Some pens left the factory with imprints made more prominent by being colored in. The nesting pelican logo on the cap top of Pelikan pens is one example; the orange-red infill of the model numbers stamped into the end of black hard rubber Watermans is another (on most colored hard rubber Watermans, the infill was silver instead). In most cases, however, imprints were left unfilled.
In recent years, however, the coloring-in of imprints has become popular among collectors, many operating under the mistaken belief that such imprints were the rule, rather than the exception. This practice appears to have taken off as a byproduct of the desire to make imprints more visible on photographs of pens displayed online. The most popular means of coloring imprints have been grease pencils (also known as china markers) and wax crayons. Although these coloring agents are not permanent, it can be rather tedious work to remove them entirely.
Personally, I don't much like colored-in imprints -- and only in part because the coloring is not true to the pen's original appearance. Coloring may allow a light imprint to be read more easily, but it also makes that imprint too bold and obtrusive. In fact, when photographing very faint imprints, infilling is not nearly as effective as careful use of raking light. And when photographing stronger imprints, raking light allows one to get a view of the whole imprint that shows its depth, strength, and degree of wear -- aspects that are largely obscured when an imprint is filled up with colored wax. For imprints are pressed into the surface of a pen or pencil, not screen-printed on top. They are three-dimensional, with a sculptural quality parallel to that of a hand-cut inscription on a stone monument. Fill them in, and the effect is very different, and much the poorer.

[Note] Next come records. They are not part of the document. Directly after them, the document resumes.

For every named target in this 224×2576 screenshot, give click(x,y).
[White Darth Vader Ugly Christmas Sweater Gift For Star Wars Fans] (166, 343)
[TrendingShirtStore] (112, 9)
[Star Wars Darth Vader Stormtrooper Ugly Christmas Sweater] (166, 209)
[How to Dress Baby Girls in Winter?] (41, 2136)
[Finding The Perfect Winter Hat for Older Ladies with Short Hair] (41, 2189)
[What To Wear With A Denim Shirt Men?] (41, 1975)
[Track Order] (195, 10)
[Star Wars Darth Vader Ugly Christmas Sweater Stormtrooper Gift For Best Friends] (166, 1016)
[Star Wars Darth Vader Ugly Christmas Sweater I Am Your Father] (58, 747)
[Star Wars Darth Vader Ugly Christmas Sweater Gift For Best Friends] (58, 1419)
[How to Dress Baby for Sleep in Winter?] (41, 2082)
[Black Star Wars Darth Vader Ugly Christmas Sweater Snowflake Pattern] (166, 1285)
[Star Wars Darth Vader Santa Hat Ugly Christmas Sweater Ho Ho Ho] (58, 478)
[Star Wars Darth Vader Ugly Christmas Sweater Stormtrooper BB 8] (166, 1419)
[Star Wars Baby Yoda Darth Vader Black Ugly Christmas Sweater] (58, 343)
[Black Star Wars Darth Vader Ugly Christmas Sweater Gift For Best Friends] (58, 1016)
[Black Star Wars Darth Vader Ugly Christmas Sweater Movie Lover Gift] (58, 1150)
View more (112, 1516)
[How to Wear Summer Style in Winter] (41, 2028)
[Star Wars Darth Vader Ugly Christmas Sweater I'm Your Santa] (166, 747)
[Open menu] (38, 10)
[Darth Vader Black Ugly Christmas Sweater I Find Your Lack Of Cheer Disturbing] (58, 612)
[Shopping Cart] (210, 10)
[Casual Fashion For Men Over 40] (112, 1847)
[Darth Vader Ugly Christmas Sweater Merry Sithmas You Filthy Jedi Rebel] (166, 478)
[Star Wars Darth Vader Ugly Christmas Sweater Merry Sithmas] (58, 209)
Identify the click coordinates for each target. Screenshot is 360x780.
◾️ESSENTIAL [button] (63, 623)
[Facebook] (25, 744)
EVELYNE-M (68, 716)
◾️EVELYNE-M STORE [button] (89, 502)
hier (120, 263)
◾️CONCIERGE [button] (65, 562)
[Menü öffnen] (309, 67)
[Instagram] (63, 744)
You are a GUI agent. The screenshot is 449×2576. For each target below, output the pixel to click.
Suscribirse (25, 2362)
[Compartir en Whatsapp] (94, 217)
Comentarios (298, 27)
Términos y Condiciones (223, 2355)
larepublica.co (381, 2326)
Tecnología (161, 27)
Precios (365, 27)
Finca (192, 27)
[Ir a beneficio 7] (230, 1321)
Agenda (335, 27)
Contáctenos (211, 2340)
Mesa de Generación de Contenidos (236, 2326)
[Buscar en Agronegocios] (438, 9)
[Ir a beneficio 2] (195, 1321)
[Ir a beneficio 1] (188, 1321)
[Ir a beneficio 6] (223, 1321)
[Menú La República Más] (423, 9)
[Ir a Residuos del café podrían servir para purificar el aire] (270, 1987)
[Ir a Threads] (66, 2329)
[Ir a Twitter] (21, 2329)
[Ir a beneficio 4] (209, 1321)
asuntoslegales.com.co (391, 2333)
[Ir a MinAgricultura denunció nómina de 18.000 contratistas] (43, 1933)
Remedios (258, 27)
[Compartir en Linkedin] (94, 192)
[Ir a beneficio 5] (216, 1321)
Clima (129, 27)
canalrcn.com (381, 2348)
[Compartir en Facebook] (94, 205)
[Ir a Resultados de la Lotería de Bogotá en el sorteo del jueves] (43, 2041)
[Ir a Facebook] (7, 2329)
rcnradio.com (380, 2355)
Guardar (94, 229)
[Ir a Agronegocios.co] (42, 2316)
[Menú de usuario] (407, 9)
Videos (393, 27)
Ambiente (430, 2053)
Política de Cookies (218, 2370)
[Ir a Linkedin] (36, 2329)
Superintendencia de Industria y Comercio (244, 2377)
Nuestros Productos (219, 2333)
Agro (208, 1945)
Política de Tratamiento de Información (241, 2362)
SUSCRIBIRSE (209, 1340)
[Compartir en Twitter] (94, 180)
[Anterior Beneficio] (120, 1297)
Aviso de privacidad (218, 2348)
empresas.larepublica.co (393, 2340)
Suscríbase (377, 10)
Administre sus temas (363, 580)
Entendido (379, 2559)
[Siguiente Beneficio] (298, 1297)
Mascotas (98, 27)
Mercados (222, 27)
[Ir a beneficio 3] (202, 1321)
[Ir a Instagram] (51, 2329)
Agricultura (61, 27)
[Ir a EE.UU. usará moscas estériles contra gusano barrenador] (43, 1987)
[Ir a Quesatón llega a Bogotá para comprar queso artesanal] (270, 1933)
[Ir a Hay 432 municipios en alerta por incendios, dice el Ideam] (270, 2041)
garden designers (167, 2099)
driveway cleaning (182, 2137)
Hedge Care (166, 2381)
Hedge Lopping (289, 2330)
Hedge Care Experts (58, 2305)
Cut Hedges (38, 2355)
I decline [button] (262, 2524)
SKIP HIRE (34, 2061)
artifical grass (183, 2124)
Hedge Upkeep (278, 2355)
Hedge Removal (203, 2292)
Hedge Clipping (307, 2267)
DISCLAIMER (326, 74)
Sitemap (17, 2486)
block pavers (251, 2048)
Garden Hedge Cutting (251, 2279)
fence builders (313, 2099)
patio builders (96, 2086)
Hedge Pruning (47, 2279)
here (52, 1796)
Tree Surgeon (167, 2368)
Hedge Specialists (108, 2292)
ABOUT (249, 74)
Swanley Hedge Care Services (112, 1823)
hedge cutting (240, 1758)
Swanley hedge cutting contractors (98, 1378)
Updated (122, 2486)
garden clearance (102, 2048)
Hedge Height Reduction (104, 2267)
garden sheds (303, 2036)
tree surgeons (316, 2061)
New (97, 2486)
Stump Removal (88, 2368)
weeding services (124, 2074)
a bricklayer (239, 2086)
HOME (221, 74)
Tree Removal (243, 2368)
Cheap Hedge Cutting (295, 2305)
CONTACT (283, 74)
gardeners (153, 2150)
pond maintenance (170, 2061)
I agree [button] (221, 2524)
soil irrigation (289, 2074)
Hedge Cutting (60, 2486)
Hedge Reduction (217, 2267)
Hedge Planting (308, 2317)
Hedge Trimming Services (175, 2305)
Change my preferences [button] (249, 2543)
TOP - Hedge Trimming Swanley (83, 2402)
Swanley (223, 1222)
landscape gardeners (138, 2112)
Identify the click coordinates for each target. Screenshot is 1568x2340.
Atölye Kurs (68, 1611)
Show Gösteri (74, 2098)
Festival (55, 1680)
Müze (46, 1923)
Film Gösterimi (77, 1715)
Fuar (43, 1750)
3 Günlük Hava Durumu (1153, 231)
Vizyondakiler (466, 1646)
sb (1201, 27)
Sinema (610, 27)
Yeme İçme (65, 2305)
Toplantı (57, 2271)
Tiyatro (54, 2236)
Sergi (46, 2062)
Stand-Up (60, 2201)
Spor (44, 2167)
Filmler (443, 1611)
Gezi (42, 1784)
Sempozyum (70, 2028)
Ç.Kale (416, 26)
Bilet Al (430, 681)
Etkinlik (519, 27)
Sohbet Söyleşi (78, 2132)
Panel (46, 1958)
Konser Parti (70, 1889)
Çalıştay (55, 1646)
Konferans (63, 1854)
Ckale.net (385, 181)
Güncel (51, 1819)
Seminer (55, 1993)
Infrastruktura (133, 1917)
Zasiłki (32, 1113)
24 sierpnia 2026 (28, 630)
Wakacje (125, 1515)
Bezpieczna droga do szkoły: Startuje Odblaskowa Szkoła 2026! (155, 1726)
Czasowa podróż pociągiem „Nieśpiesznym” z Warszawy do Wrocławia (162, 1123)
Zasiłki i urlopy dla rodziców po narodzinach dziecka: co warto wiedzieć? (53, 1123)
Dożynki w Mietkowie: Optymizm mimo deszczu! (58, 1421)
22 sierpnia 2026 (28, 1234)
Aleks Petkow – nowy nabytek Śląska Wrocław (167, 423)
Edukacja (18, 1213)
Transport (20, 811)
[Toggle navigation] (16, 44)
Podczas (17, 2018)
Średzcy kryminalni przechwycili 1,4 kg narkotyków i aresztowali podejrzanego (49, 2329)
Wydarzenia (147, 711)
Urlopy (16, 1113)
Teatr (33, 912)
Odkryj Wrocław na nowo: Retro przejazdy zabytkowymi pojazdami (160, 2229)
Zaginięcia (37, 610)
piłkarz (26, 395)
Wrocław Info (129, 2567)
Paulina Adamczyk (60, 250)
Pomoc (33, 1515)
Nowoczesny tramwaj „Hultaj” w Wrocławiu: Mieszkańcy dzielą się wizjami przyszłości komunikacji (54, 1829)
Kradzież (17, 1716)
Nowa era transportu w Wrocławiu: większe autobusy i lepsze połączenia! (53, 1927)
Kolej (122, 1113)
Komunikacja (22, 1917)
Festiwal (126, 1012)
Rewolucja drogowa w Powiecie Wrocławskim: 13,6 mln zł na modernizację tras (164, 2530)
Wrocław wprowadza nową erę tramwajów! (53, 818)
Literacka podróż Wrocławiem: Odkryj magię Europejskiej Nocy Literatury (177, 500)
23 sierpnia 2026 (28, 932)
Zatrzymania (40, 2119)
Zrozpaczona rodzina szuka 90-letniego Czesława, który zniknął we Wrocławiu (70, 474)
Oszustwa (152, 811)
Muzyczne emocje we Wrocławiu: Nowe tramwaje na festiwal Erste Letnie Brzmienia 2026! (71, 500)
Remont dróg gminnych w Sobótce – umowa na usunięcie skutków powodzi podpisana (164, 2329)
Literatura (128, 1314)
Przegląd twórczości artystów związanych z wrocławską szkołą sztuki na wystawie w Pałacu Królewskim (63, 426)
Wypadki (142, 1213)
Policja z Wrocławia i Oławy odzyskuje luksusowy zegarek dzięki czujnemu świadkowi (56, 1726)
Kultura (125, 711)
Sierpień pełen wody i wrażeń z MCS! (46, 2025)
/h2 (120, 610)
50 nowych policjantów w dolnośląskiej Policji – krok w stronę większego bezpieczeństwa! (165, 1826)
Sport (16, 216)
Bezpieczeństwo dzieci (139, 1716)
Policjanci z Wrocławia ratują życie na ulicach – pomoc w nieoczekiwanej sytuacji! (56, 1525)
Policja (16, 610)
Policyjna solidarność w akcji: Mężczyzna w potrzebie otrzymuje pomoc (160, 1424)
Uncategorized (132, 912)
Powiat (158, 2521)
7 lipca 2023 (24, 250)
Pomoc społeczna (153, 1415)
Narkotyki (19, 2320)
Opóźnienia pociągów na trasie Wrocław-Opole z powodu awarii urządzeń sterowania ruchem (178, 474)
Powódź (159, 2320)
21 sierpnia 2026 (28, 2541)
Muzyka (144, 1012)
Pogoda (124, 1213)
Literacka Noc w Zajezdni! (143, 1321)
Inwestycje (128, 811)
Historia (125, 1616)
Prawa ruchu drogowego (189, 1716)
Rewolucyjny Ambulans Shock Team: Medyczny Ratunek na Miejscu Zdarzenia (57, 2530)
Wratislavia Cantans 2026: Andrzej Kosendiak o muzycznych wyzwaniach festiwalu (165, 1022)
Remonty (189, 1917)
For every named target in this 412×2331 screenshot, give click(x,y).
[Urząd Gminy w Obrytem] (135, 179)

NOTE: A rare exception to the general rule about colored imprints would appear to be some Mandarin Yellow Parker Duofolds which left the factory with blackened imprints. Incontrovertible evidence for this comes from a mint and stickered pre-streamline era pen and pencil, where the original price bands partially covered the imprints, leaving no doubt that the coloring of the imprints was factory-original. Interestingly enough, however, the coloring agent was quite thinly applied, and did not fill up the recesses of the imprints as do the colored waxes favored by present-day collectors.